EF Report |
Nov. 16, 2021, 8:47 a.m.
Nov. 16, 2021, 11:43 a.m.
The country’s agricultural sector needs to be upgraded to intensified development from the current economic model based on cheap labor, said Dr Hossain Zillur Rahman.
“The agricultural sector plays a leading role in economic development. Now is the time to integrate the agricultural sector again into the country’s financial sector,” the famous economist said during a discussion in Dhaka on Monday.
While ready-to-wear and remittances play a key role in developing Bangladesh’s economy, the agricultural sector is another, which also plays a prominent role, added Dr Hossain, who is also the president of BRAC.
The Bangladesh Institute of Bank Management (BIBM) organized the plenary session – “Innovation in Monetary Policy, Economic Development and the Five-Year Plan” – on the occasion of the centenary of the birth of Bangabandhu Sheikh Mujibur Rahman.
Many sectors, including agriculture, are lagging behind due to the impact of the Covid-19 pandemic, noted Dr Hossain, a former adviser to the interim government.
He said that despite a huge improvement in rural economies, they did not have enough data on the changes. “If we are to achieve our goals, data on rural economies is essential for shaping future plans. “
Among others, the former governor of the central bank, Dr Atiur Rahman, the executive director of the Institute for Inclusive Finance and Development (InM) Mustafa K Mujeri, the former vice-chancellor of the Agricultural University of Bangladesh, Dr MA Sattar Mandal, and BIBM Chair Professors Barkat-e-Khuda and Dr Muzaffer Ahmad also addressed the session, chaired by Md Akhtaruzzaman, Director General of BIBM.
Dr Atiur Rahman said that since the central bank provided political support, many small borrowers from microfinance institutions and banks have turned into small enterprises, micro, small and medium enterprises (CMSME), which facilitates Bangladesh’s growth trajectory.

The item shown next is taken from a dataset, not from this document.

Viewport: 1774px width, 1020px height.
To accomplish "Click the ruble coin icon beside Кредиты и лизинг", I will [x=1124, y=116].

Encouragingly, the government, with central bank refinancing support, has proposed a number of stimulus packages, focused on agriculture, CMSMEs and the informal sectors, to maintain momentum in economic activities.
Dr Mujeri said that Bangladesh had made remarkable progress in increasing economic growth and reducing poverty since its independence in 1971.
“In the past, Bangladesh was treated as a test for development. Today the scenario has changed a lot, as the economy has grown rapidly for more than a decade,” he added.
Dr Sattar Mandal said that the First Five Year Plan (FYP) from 1973 to 1978 was a roadmap for the economic development of Bangladesh.
Dr Barkat-e-Khuda said that high growth has been achieved through various inclusive banking sector activities.
A number of attendees, including economists, senior bankers, academics, media representatives and BIBM faculty, took part in the discussion.